The string "agent" may appear on lines of the entries below; report how many such lines there are, and only that.

== Supplied information ==

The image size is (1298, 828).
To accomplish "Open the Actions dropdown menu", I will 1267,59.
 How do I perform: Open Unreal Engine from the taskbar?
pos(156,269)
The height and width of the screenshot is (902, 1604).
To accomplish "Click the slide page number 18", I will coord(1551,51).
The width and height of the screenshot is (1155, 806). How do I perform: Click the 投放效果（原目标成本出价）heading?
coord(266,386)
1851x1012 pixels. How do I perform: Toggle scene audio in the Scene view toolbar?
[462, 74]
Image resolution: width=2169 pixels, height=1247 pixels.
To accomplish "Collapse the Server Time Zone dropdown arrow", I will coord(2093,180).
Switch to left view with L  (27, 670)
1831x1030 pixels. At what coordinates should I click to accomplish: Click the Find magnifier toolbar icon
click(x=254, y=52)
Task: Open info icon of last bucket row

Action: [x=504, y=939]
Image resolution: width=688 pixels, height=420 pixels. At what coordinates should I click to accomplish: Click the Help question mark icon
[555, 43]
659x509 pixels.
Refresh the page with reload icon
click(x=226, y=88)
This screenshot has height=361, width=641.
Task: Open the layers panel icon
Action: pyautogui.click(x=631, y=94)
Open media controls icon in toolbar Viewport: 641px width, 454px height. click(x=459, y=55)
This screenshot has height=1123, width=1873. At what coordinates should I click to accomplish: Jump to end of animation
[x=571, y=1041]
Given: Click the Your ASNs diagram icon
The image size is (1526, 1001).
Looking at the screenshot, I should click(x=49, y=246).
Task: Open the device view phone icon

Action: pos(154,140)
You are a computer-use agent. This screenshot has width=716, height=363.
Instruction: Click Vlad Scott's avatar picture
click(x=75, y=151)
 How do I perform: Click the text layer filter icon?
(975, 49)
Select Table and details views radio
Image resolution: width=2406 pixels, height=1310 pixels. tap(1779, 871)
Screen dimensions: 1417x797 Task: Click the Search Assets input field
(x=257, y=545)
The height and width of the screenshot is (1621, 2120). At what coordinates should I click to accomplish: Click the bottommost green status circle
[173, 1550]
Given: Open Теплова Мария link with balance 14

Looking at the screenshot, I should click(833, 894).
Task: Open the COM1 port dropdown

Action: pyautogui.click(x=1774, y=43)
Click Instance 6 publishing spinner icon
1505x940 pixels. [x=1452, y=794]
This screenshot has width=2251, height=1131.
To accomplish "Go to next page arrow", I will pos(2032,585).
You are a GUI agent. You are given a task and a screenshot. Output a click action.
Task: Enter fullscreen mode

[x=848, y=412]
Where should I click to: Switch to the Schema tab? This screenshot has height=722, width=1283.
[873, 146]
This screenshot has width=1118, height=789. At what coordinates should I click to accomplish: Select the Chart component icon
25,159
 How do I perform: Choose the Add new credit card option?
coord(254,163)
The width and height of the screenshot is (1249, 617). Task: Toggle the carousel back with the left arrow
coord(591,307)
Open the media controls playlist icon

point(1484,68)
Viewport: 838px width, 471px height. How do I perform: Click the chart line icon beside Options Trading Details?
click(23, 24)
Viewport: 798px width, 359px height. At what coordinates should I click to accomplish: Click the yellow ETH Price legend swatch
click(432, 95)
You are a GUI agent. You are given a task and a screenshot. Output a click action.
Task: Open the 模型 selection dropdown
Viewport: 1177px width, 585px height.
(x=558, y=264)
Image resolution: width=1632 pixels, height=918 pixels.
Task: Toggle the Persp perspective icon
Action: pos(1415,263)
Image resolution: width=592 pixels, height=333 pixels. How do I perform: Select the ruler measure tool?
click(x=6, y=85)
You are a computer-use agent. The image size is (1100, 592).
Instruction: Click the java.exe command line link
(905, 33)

===

Exercise solution —
4